Motivazioni non ritenute sufficienti dalla commissione territoriale per accogliere l’istanza di protezione internazionale rilevando che le linee guida dell’Unhcr (alto commissariato delle Nazioni unite per i rifugiati), sulle richieste di status di rifugiato connesse al servizio militare, esplicitino che, solo, una punizione arbitraria e sproporzionale, in risposta al rifiuto di una chiamata alle armi, possa configurarsi come un atto persecutorio. I giudici napoletani, invece, pour ammettendo che il giovane ufficiale non abbia mai avuto una lettere di convocazione per la guerra, tenuto conto della provenienza del ricorrente e della recente situazione in cui versa il suo Paese di origine, hanno ritenuto che la richiesta di protezione internazionale meriti accoglimento sotto il profilo della generale insicurezza caratterizzata da una situazione d’indiscriminata e diffusa violenza generata dal conflitto armato in atto fra l’Ucraina e la Russia sul territorio ucraino che pone a serio rischio l’incolumità della popolazione civile.
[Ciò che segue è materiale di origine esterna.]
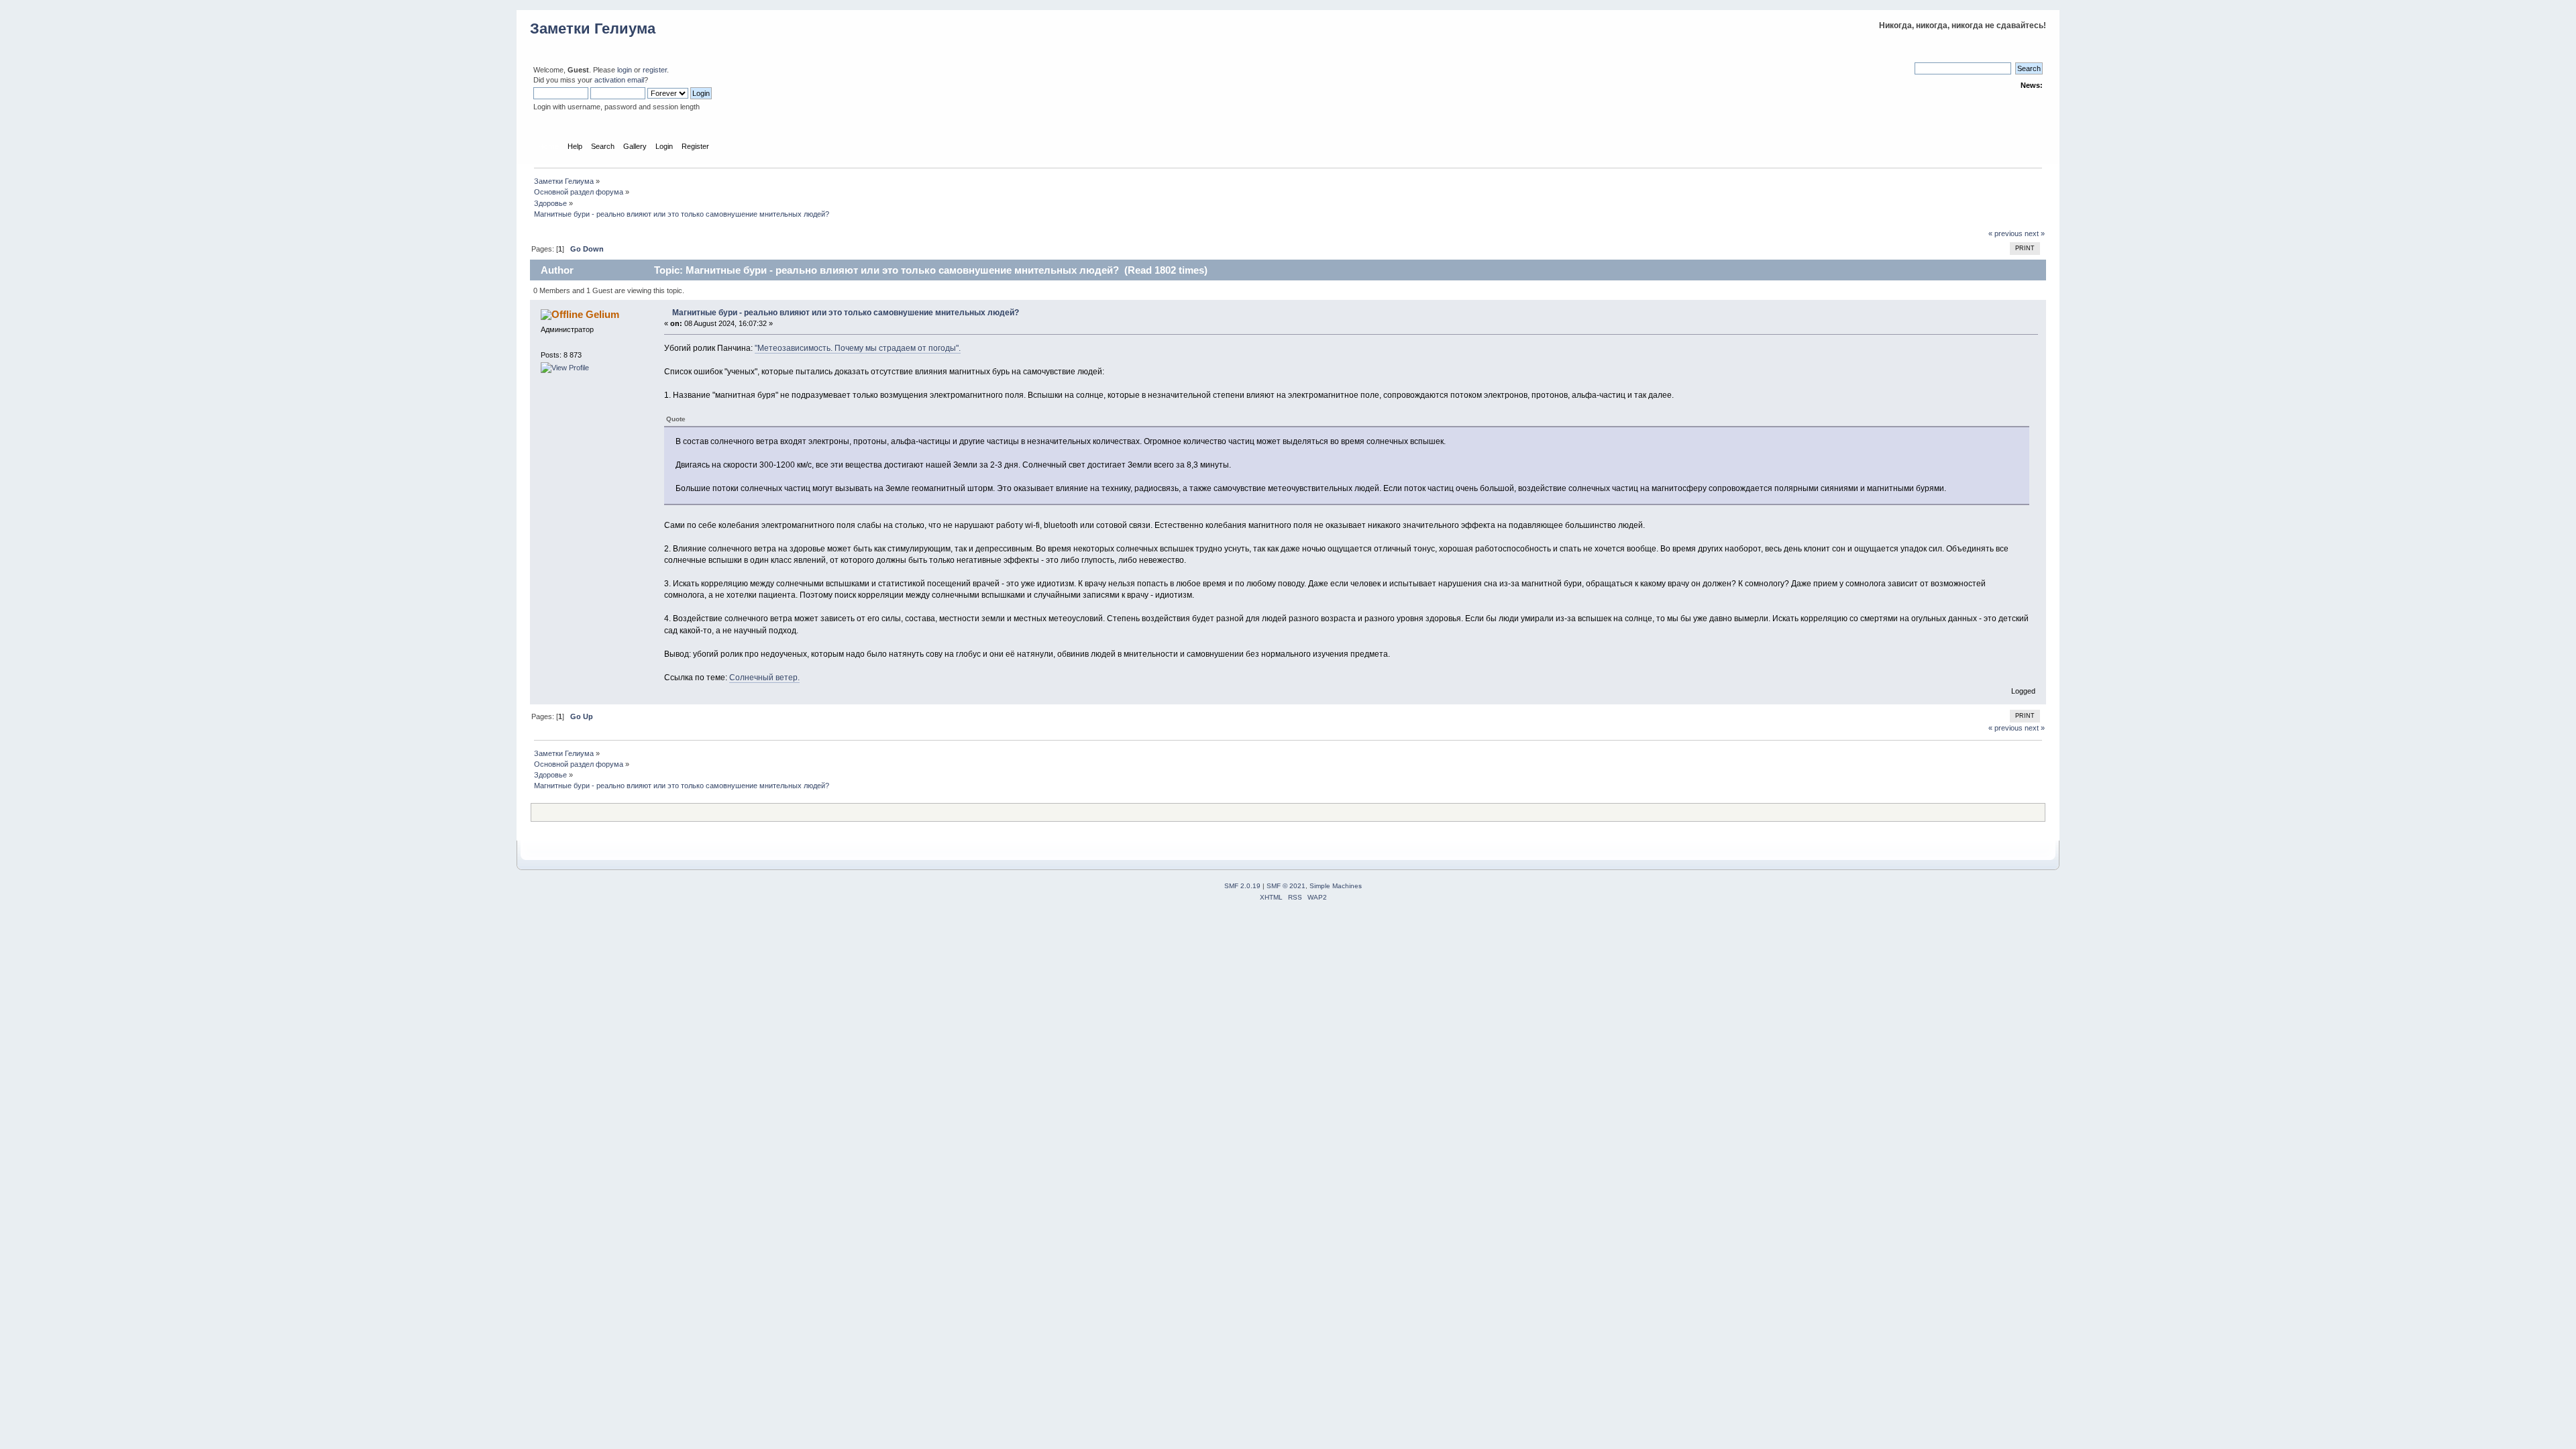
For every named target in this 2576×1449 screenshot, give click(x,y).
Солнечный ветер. (764, 677)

Del resto, si legge nella sentenza, «Amnesty International denuncia come l’invasione dell’Ucraina da parte della Russia abbia generato una crisi umanitaria senza precedenti nella storia recente dell’Europa, sottolineando, inoltre, che la Russia sta agendo in violazione della Carta delle Nazioni Unite e che l’intervento militare può essere classificato come un crimine di aggressione, secondo lo Statuto di Roma della Corte Penale Internazionale. L’invasione è, infatti, caratterizzata da attacchi indiscriminati a zone residenziali, strutture mediche, scolastiche e istituzionali, che stanno portando alla morte di numerosi civili ed alla distruzione delle loro case».